Title:
Thin Cement-based Composites for Efficient Neutron Attenuation (Prepublished)
Author(s):
Ashish D. Patel, Jerry M. Paris, Christopher C. Ferraro, James E. Baciak, Kyle A. Riding, and Eric R. Giannini
Publication:
Materials Journal
Volume:
Issue:
Appears on pages(s):
Keywords:
biological shield; boron carbide; high-density polyethylene; neutron radiation; portland cement mortar; radiation-induced volumetric expansion
DOI:
10.14359/51746803
Date:
5/8/2025
Abstract:
Prolonged neutron irradiation can damage concrete biological shields, particularly when nuclear power plants extend reactor lifespans. Retrofitting biological shields with thin and highly efficient neutron shields may limit neutron damage.
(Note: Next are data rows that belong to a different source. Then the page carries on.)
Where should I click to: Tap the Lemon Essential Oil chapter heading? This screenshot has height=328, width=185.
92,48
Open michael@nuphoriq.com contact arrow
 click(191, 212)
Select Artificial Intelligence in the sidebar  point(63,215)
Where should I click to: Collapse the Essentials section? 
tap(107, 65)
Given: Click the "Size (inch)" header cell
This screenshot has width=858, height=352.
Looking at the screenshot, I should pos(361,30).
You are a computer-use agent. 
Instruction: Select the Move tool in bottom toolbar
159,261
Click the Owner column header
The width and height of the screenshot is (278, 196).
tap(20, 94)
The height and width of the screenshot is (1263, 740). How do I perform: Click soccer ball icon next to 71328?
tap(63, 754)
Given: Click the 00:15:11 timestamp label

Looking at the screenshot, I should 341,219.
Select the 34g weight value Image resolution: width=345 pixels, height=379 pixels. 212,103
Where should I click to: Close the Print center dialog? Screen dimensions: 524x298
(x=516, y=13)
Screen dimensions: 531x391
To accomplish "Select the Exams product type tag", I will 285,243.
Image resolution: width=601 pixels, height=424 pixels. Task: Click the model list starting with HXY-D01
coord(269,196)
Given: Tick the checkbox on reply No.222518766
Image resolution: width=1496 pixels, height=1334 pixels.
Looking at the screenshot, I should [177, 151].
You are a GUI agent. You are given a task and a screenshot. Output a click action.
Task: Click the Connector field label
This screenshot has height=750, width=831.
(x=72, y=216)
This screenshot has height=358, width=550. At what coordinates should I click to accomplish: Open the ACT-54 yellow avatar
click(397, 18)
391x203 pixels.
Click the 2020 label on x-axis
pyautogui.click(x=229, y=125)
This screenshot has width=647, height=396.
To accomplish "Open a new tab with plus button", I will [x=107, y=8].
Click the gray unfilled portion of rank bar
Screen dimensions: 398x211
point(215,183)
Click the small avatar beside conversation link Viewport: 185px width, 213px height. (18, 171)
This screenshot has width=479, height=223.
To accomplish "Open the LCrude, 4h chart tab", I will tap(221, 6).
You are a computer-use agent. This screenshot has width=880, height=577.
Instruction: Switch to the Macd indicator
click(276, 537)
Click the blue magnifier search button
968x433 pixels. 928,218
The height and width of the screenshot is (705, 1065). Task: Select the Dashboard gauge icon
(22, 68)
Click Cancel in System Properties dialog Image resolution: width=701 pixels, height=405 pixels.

Portland cement mortars amended with boron carbide and polyethylene powders were assessed for neutron attenuation. Shielding performance was compared to concrete with a similar design and coarse aggregate as a biological shield at an operational nuclear plant. Boron carbide enhanced the shielding performance of specimens under the full energy spectrum of the neutron source. Boron carbide and polyethylene synergistically enhanced neutron attenuation under a purely high-energy neutron flux. Engineered thin composite mortars needed 90% less thickness to achieve similar or better shielding efficiency as the concrete in a typical biological shield under the test conditions. Isothermal calorimetry, compressive strength, and thermal expansion results indicate that mixture design parameters of thin shields can be adjusted to achieve adequate structural properties without diminishing constructability or structural performance.